----- Provided passage

A worker at an empty meat counter in Buenos Aires. Even in beef-loving Argentina, butchers say sales have dropped 50 percent during the pandemic.
Picture two industries. One is increasingly associated in the consumer’s mind with dirt and disease. Not only is much of its product pumped full of antibiotics and covered in fecal matter, not only does it come with an elevated risk of cardiovascular disease and cancer, but now its workers are testing positive for coronavirus in droves, and its supply chain is in pain.
The other industry makes a product that many consumers find just as tasty as the first industry’s product, but without the health risks. Even in the midst of a global pandemic, this industry is having no trouble sourcing its ingredients or forcing people to work. Its sales growth is eye-popping. Its stock is soaring. Its investors can’t open lines of credit fast enough.
Which one do you think is going to thrive in a post-COVID-19 world?
The first industry, of course, is traditional meat production. If you haven’t seen the news (around 5,000 meat and poultry workers have tested positive for coronavirus through April, according to the CDC, including 60 percent of workers at one Tyson plant) then you might have seen meat rationing at your supermarket. Even Costco is considering it.
Four plants have closed. Pork production is down 25 percent, says the United Food and Commercial Workers International Union; beef is down 10 percent. “The supply chain is breaking,” Tyson warned in a full-page newspaper ad. For meat eaters (full disclosure: that includes me), this means higher prices are on the way. Meanwhile, the DOJ is being urged by states to look into meat industry price-fixing.

----------

- Problems to solve
**1)** Name every organization or company that the passage on meat production during the pandemic mentions.
**2)** Carry on writing the passage on meat production during the pandemic from the point where it stops.

----- Input data

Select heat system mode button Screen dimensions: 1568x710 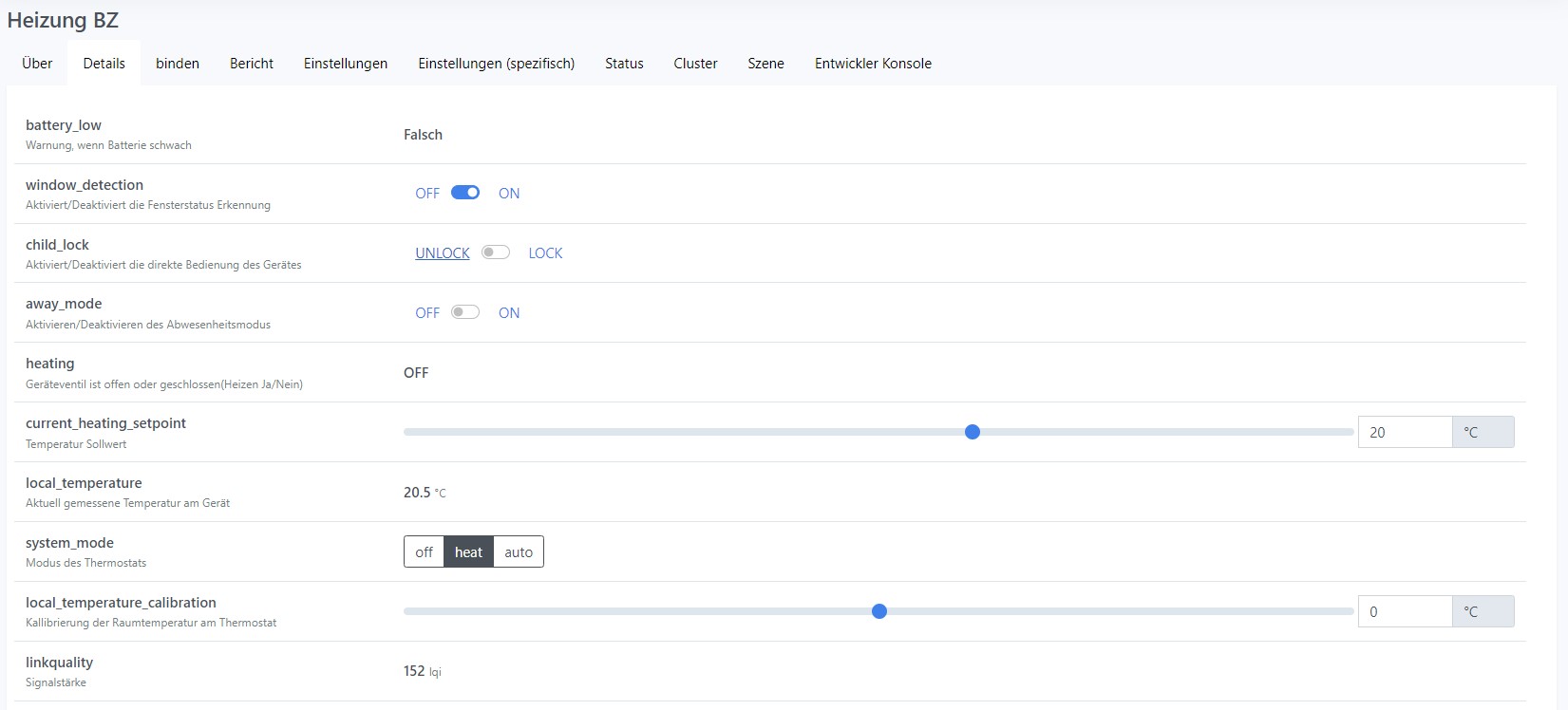click(468, 552)
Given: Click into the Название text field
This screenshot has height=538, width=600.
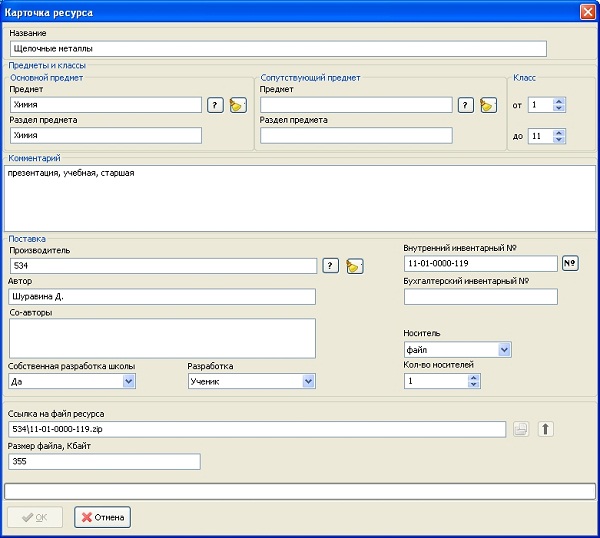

----------

- Task-by-task results
**1)** CDC, Tyson, Costco, United Food and Commercial Workers International Union, DOJ

**2)**
You’d be forgiven for asking if your meat habit — already, likely the biggest contribution you make to climate change — is worth it.
Luckily, the second industry’s product is more widely available than ever, its supply chain having expanded at just the right time. To companies that are clearly doing well out of the pandemic, like Zoom and Amazon, you can add the two new leading lights of plant-based meat: Beyond Meat and Impossible Foods.
“This is the industry’s moment,” Beyond founder Ethan Brown told Yahoo News, while being careful to express all the usual regrets about the pandemic.
Until recently, Beyond had one pandemic-ready advantage over rival Impossible: It was more widely available in supermarkets (around 2,700 of them), whereas Impossible burgers tend to be more available in restaurants (around 17,000 of them, including 1,700 Burger Kings). But Impossible Foods has been ramping up its grocery availability just in time.
Late last year, $10 bricks of Impossible beef were only available in a handful of chains in Southern California. In April, as the coronavirus crisis descended, Impossible — which is still a private company — announced a tentative rollout in 777 more grocery stores. On Tuesday, it added all 1,700 Kroger stores across the U.S. Impossible sales hit a new high in April, the company says, despite the closure or scaling back of its main customer, the restaurant industry. Just in time for a jump in home cooking, Impossible has released its own cookbook.
“We’ve seen surging sales through food delivery services,” Impossible founder and food scientist Pat Brown told Reuters. One of those services is a wholesale company called Cheetah, which normally sells to restaurants and hotels but just launched an app so regular customers in the Bay Area can make bulk orders for pickup. Since it started offering $33 cases containing eight frozen 1/3-pound Impossible patties on April 21, a spokesperson told me, 13 percent of all Cheetah orders included at least one case — and the company sold a third more Impossible patties than regular 1/3-pound beef patties. (Admittedly, the Bay Area is slightly more pro-plant-based meat than most of America.)
All of which is not to say plant-based meats are going to overtake real meat in sales any time soon. Worldwide, meat is a $1.7 trillion business. Prior to COVID-19, analysts believed alternative meat could capture about 10 percent of that within a decade. If the pandemic and its associated problems can grow the customer base to double the estimate, that still leaves meat production companies with more than $1 trillion of annual revenue to play with.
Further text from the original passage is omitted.